## Rows taken from a collection
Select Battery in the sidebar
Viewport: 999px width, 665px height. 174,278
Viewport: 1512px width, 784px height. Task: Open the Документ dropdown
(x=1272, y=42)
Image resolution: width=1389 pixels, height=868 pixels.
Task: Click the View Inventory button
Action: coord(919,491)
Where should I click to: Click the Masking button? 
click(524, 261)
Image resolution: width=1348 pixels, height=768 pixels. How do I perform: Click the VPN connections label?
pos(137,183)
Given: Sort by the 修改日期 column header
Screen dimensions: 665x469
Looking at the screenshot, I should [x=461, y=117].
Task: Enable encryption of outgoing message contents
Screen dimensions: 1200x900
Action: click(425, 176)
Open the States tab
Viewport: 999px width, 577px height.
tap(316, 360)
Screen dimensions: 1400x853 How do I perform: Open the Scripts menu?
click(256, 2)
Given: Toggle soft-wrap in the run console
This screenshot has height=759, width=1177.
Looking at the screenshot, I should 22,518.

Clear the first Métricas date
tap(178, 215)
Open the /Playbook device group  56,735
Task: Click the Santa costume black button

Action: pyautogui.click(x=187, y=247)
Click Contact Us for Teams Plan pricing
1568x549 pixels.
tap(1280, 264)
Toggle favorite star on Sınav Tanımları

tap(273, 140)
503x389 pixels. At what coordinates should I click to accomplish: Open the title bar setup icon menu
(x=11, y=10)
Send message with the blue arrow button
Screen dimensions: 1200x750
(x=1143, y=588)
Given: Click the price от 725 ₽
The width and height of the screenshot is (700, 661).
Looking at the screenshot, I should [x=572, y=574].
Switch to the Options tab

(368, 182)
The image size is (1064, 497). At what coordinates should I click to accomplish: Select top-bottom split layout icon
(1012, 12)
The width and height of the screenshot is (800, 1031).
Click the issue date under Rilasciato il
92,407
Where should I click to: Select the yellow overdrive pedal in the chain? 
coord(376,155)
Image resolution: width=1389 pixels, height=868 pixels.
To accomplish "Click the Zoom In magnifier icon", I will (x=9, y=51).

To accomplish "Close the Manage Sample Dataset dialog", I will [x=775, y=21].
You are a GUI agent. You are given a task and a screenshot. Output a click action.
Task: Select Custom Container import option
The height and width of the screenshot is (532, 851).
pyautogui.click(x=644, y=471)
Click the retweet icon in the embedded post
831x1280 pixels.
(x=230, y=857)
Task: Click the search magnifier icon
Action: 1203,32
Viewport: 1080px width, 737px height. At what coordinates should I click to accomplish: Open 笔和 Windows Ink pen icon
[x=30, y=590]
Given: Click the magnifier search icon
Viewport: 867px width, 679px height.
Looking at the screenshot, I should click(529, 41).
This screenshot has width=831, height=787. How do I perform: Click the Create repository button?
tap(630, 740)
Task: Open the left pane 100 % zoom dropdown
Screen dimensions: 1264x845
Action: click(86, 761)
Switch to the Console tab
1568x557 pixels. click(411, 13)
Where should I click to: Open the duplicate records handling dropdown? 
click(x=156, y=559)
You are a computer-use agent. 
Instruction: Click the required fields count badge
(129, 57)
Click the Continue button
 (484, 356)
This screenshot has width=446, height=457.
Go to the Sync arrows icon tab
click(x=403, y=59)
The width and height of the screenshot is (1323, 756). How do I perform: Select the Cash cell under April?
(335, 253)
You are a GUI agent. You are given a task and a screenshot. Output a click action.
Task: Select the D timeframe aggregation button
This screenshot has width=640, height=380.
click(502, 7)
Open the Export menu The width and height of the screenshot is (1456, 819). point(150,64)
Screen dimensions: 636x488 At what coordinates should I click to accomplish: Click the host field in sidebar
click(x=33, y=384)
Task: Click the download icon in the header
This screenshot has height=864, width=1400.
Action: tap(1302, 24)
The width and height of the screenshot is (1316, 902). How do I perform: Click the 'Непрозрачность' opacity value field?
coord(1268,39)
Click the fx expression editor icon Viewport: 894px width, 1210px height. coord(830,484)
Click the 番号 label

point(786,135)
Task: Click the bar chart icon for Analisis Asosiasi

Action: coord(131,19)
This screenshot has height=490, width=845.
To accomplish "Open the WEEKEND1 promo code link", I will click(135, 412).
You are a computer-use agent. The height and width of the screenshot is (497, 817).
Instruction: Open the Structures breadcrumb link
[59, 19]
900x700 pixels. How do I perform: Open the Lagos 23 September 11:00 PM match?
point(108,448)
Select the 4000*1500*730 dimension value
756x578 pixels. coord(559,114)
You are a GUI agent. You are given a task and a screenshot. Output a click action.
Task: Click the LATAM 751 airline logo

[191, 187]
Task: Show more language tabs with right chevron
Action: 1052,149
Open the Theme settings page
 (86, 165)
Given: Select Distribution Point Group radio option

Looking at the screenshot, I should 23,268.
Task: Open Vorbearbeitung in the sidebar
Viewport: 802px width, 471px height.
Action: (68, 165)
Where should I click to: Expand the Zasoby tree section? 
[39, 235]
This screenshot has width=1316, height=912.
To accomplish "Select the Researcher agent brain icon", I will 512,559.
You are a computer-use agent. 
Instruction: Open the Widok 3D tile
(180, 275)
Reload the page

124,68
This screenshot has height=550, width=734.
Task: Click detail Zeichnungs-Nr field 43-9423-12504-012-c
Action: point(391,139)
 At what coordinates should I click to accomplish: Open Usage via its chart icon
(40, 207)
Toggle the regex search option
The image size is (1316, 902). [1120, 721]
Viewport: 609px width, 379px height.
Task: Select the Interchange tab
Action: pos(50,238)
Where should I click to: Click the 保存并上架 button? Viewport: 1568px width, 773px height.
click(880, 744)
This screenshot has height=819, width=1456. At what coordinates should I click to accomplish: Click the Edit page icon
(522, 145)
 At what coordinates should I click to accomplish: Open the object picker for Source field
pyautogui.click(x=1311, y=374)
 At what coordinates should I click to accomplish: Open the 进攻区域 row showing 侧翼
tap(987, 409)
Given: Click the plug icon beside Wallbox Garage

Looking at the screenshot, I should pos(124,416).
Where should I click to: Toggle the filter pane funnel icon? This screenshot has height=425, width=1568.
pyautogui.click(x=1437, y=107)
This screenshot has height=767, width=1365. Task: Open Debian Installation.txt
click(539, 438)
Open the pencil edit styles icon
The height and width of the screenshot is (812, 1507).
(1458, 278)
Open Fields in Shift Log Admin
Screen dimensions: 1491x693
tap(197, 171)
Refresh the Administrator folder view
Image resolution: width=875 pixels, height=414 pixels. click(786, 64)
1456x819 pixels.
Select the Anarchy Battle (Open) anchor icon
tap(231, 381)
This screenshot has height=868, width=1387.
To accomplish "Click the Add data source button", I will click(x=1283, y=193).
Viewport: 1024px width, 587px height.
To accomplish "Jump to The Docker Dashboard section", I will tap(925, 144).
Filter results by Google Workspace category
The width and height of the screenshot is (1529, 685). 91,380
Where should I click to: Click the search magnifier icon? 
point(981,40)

## Aim of the exercise
Print every one of the rows above again, word for word, without changing anything.

## The reply
Select Battery in the sidebar
Viewport: 999px width, 665px height. 174,278
Viewport: 1512px width, 784px height. Task: Open the Документ dropdown
(x=1272, y=42)
Image resolution: width=1389 pixels, height=868 pixels.
Task: Click the View Inventory button
Action: coord(919,491)
Where should I click to: Click the Masking button? 
click(524, 261)
Image resolution: width=1348 pixels, height=768 pixels. How do I perform: Click the VPN connections label?
pos(137,183)
Given: Sort by the 修改日期 column header
Screen dimensions: 665x469
Looking at the screenshot, I should [x=461, y=117].
Task: Enable encryption of outgoing message contents
Screen dimensions: 1200x900
Action: click(425, 176)
Open the States tab
Viewport: 999px width, 577px height.
tap(316, 360)
Screen dimensions: 1400x853 How do I perform: Open the Scripts menu?
click(256, 2)
Given: Toggle soft-wrap in the run console
This screenshot has height=759, width=1177.
Looking at the screenshot, I should 22,518.

Clear the first Métricas date
tap(178, 215)
Open the /Playbook device group  56,735
Task: Click the Santa costume black button

Action: pyautogui.click(x=187, y=247)
Click Contact Us for Teams Plan pricing
1568x549 pixels.
tap(1280, 264)
Toggle favorite star on Sınav Tanımları

tap(273, 140)
503x389 pixels. At what coordinates should I click to accomplish: Open the title bar setup icon menu
(x=11, y=10)
Send message with the blue arrow button
Screen dimensions: 1200x750
(x=1143, y=588)
Given: Click the price от 725 ₽
The width and height of the screenshot is (700, 661).
Looking at the screenshot, I should [x=572, y=574].
Switch to the Options tab

(368, 182)
The image size is (1064, 497). At what coordinates should I click to accomplish: Select top-bottom split layout icon
(1012, 12)
The width and height of the screenshot is (800, 1031).
Click the issue date under Rilasciato il
92,407
Where should I click to: Select the yellow overdrive pedal in the chain? 
coord(376,155)
Image resolution: width=1389 pixels, height=868 pixels.
To accomplish "Click the Zoom In magnifier icon", I will (x=9, y=51).

To accomplish "Close the Manage Sample Dataset dialog", I will [x=775, y=21].
You are a GUI agent. You are given a task and a screenshot. Output a click action.
Task: Select Custom Container import option
The height and width of the screenshot is (532, 851).
pyautogui.click(x=644, y=471)
Click the retweet icon in the embedded post
831x1280 pixels.
(x=230, y=857)
Task: Click the search magnifier icon
Action: 1203,32
Viewport: 1080px width, 737px height. At what coordinates should I click to accomplish: Open 笔和 Windows Ink pen icon
[x=30, y=590]
Given: Click the magnifier search icon
Viewport: 867px width, 679px height.
Looking at the screenshot, I should click(529, 41).
This screenshot has width=831, height=787. How do I perform: Click the Create repository button?
tap(630, 740)
Task: Open the left pane 100 % zoom dropdown
Screen dimensions: 1264x845
Action: click(86, 761)
Switch to the Console tab
1568x557 pixels. click(411, 13)
Where should I click to: Open the duplicate records handling dropdown? 
click(x=156, y=559)
You are a computer-use agent. 
Instruction: Click the required fields count badge
(129, 57)
Click the Continue button
 (484, 356)
This screenshot has width=446, height=457.
Go to the Sync arrows icon tab
click(x=403, y=59)
The width and height of the screenshot is (1323, 756). How do I perform: Select the Cash cell under April?
(335, 253)
You are a GUI agent. You are given a task and a screenshot. Output a click action.
Task: Select the D timeframe aggregation button
This screenshot has width=640, height=380.
click(502, 7)
Open the Export menu The width and height of the screenshot is (1456, 819). point(150,64)
Screen dimensions: 636x488 At what coordinates should I click to accomplish: Click the host field in sidebar
click(x=33, y=384)
Task: Click the download icon in the header
This screenshot has height=864, width=1400.
Action: tap(1302, 24)
The width and height of the screenshot is (1316, 902). How do I perform: Click the 'Непрозрачность' opacity value field?
coord(1268,39)
Click the fx expression editor icon Viewport: 894px width, 1210px height. coord(830,484)
Click the 番号 label

point(786,135)
Task: Click the bar chart icon for Analisis Asosiasi

Action: coord(131,19)
This screenshot has height=490, width=845.
To accomplish "Open the WEEKEND1 promo code link", I will click(135, 412).
You are a computer-use agent. The height and width of the screenshot is (497, 817).
Instruction: Open the Structures breadcrumb link
[59, 19]
900x700 pixels. How do I perform: Open the Lagos 23 September 11:00 PM match?
point(108,448)
Select the 4000*1500*730 dimension value
756x578 pixels. coord(559,114)
You are a GUI agent. You are given a task and a screenshot. Output a click action.
Task: Click the LATAM 751 airline logo

[191, 187]
Task: Show more language tabs with right chevron
Action: 1052,149
Open the Theme settings page
 (86, 165)
Given: Select Distribution Point Group radio option

Looking at the screenshot, I should 23,268.
Task: Open Vorbearbeitung in the sidebar
Viewport: 802px width, 471px height.
Action: (68, 165)
Where should I click to: Expand the Zasoby tree section? 
[39, 235]
This screenshot has width=1316, height=912.
To accomplish "Select the Researcher agent brain icon", I will 512,559.
You are a computer-use agent. 
Instruction: Open the Widok 3D tile
(180, 275)
Reload the page

124,68
This screenshot has height=550, width=734.
Task: Click detail Zeichnungs-Nr field 43-9423-12504-012-c
Action: point(391,139)
 At what coordinates should I click to accomplish: Open Usage via its chart icon
(40, 207)
Toggle the regex search option
The image size is (1316, 902). [1120, 721]
Viewport: 609px width, 379px height.
Task: Select the Interchange tab
Action: pos(50,238)
Where should I click to: Click the 保存并上架 button? Viewport: 1568px width, 773px height.
click(880, 744)
This screenshot has height=819, width=1456. At what coordinates should I click to accomplish: Click the Edit page icon
(522, 145)
 At what coordinates should I click to accomplish: Open the object picker for Source field
pyautogui.click(x=1311, y=374)
 At what coordinates should I click to accomplish: Open the 进攻区域 row showing 侧翼
tap(987, 409)
Given: Click the plug icon beside Wallbox Garage

Looking at the screenshot, I should pos(124,416).
Where should I click to: Toggle the filter pane funnel icon? This screenshot has height=425, width=1568.
pyautogui.click(x=1437, y=107)
This screenshot has height=767, width=1365. Task: Open Debian Installation.txt
click(539, 438)
Open the pencil edit styles icon
The height and width of the screenshot is (812, 1507).
(1458, 278)
Open Fields in Shift Log Admin
Screen dimensions: 1491x693
tap(197, 171)
Refresh the Administrator folder view
Image resolution: width=875 pixels, height=414 pixels. click(786, 64)
1456x819 pixels.
Select the Anarchy Battle (Open) anchor icon
tap(231, 381)
This screenshot has height=868, width=1387.
To accomplish "Click the Add data source button", I will click(x=1283, y=193).
Viewport: 1024px width, 587px height.
To accomplish "Jump to The Docker Dashboard section", I will tap(925, 144).
Filter results by Google Workspace category
The width and height of the screenshot is (1529, 685). 91,380
Where should I click to: Click the search magnifier icon? 
point(981,40)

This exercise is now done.